[INSTRUCCIONES DE LA TAREA]
Indica, por favor, si cada afirmación concuerda con la reseña de «La llama inversa». Responde sí o no y cita literalmente las palabras de la reseña que lo deciden.
(a) El libro se publicó en la colección Rayo Azul Poesía de Huerga y Fierro.
(b) En los poemas, las líneas tienen longitudes distintas.
(c) Según la reseña, basta con una sola lectura de cada poema.

[FRAGMENTO DEL TEXTO]
···

5 poemas de «La llama inversa», de Beatriz Russo

A cualquier libro de poesía, salvo tal vez, y siendo generosos, a Rilke, podría objetársele al menos una palabra, una coma, una pausa o una transición. Eso es lo que podría pensar cualquier buen lector, al menos hasta que en sus manos cayera este increíble La llama inversa, de Beatriz Russo, publicado en la colección Rayo Azul Poesía de Huerga y Fierro.

Es difícil encontrar en estos tiempos convulsos (tan propicios al grito, a la estridencia y al efectismo) una pluma tan afinada y una voz tan equilibrada y elegante como la de Russo. Todas las piezas pulidas y ensambladas con una endiablada exquisitez, los períodos trabajados aisladamente como aforismos perfectos, confieren a cada poema en prosa visto globalmente la apariencia de un lingote preciado y precioso. En realidad, hablar de prosa por un hecho tan circunstancial como que todas las líneas tengan la misma longitud es faltar a la verdad, porque cada uno de estos lingotes llamean con una cadencia poética subterránea que Russo navega con maestría. El reto consistirá, podemos asegurarlo, en dejar de leerlo, porque tras la lectura de un poema vendrá una segunda lectura, y una tercera, fascinados por la llama que flamea ante nuestros ojos y que es siempre la misma y siempre diferente.

···

[REGISTROS DE DATOS]
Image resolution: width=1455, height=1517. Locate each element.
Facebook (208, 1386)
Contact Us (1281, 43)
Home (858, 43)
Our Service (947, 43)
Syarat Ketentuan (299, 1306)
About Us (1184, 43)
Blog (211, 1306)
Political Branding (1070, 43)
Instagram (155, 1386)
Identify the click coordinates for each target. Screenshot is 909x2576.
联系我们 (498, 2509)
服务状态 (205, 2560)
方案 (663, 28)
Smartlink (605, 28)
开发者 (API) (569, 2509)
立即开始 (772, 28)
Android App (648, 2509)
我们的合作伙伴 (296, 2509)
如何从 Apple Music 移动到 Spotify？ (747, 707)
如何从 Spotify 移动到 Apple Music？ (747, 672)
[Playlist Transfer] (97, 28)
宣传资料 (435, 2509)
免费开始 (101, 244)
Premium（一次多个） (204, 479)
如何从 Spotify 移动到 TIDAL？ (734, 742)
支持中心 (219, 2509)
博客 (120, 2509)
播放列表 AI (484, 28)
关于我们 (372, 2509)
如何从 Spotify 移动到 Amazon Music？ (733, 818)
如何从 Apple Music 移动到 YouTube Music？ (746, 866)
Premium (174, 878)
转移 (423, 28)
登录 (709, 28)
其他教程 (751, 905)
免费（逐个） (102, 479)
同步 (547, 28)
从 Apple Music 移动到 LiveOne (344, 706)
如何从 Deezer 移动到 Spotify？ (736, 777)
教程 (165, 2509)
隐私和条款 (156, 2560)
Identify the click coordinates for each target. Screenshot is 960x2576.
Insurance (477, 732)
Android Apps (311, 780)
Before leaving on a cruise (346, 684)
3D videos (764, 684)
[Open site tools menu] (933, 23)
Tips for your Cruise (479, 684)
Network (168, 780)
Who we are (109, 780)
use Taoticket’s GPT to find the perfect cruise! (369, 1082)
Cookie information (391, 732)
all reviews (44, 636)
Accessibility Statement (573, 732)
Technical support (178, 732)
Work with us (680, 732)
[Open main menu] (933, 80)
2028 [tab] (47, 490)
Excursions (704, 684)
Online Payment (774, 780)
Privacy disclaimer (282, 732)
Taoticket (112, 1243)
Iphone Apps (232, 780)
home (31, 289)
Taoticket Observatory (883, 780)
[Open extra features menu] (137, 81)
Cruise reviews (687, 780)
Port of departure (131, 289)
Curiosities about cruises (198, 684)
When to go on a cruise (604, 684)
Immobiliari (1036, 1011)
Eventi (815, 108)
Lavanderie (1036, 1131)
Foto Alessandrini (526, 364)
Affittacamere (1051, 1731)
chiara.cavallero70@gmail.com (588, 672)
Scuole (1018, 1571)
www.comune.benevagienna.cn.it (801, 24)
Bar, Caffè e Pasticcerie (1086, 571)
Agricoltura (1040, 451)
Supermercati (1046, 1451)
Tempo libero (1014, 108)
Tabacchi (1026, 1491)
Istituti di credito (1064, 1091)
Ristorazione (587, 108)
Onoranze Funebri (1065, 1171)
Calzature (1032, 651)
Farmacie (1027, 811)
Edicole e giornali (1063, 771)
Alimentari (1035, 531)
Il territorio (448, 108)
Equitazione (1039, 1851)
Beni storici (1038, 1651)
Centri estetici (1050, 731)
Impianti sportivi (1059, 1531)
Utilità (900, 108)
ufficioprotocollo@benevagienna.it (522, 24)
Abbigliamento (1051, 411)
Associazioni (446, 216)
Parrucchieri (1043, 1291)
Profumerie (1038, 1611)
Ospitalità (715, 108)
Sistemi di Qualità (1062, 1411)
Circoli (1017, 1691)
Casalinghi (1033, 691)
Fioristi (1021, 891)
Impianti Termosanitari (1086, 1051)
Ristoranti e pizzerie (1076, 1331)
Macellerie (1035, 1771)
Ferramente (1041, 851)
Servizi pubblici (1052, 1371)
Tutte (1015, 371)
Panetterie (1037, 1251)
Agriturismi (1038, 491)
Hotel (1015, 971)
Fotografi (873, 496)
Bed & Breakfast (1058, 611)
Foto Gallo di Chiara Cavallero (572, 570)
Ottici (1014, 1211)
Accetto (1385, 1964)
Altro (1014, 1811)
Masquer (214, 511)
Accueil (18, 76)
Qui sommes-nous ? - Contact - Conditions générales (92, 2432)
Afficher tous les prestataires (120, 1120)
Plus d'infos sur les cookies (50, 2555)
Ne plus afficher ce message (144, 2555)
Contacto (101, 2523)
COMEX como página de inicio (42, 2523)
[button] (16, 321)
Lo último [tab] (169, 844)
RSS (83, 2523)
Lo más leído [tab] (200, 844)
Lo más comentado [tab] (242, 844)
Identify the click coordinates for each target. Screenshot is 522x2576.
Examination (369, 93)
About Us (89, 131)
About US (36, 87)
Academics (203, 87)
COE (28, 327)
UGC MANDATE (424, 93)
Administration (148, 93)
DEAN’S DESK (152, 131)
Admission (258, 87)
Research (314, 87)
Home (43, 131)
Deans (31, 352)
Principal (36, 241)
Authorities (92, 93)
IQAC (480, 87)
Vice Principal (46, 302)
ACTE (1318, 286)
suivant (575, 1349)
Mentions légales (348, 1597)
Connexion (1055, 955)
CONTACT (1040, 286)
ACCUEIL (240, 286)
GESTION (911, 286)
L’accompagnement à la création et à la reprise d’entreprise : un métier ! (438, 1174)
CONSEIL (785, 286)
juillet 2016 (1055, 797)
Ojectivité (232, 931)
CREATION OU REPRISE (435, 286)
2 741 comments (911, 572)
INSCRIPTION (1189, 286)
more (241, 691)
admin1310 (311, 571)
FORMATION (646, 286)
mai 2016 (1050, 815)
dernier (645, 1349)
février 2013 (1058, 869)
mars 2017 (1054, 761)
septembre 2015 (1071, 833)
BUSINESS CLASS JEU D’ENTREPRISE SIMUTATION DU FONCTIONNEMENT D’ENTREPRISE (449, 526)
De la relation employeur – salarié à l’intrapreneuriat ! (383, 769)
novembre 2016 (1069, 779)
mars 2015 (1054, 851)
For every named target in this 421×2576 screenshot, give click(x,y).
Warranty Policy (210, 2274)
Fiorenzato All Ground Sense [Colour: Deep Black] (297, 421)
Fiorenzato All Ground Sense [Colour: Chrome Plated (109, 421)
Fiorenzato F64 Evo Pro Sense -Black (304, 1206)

···

[RESULTADO DE LA TAREA]
(a) Sí: «publicado en la colección Rayo Azul Poesía de Huerga y Fierro».
(b) No: «todas las líneas tengan la misma longitud».
(c) No: «tras la lectura de un poema vendrá una segunda lectura, y una tercera».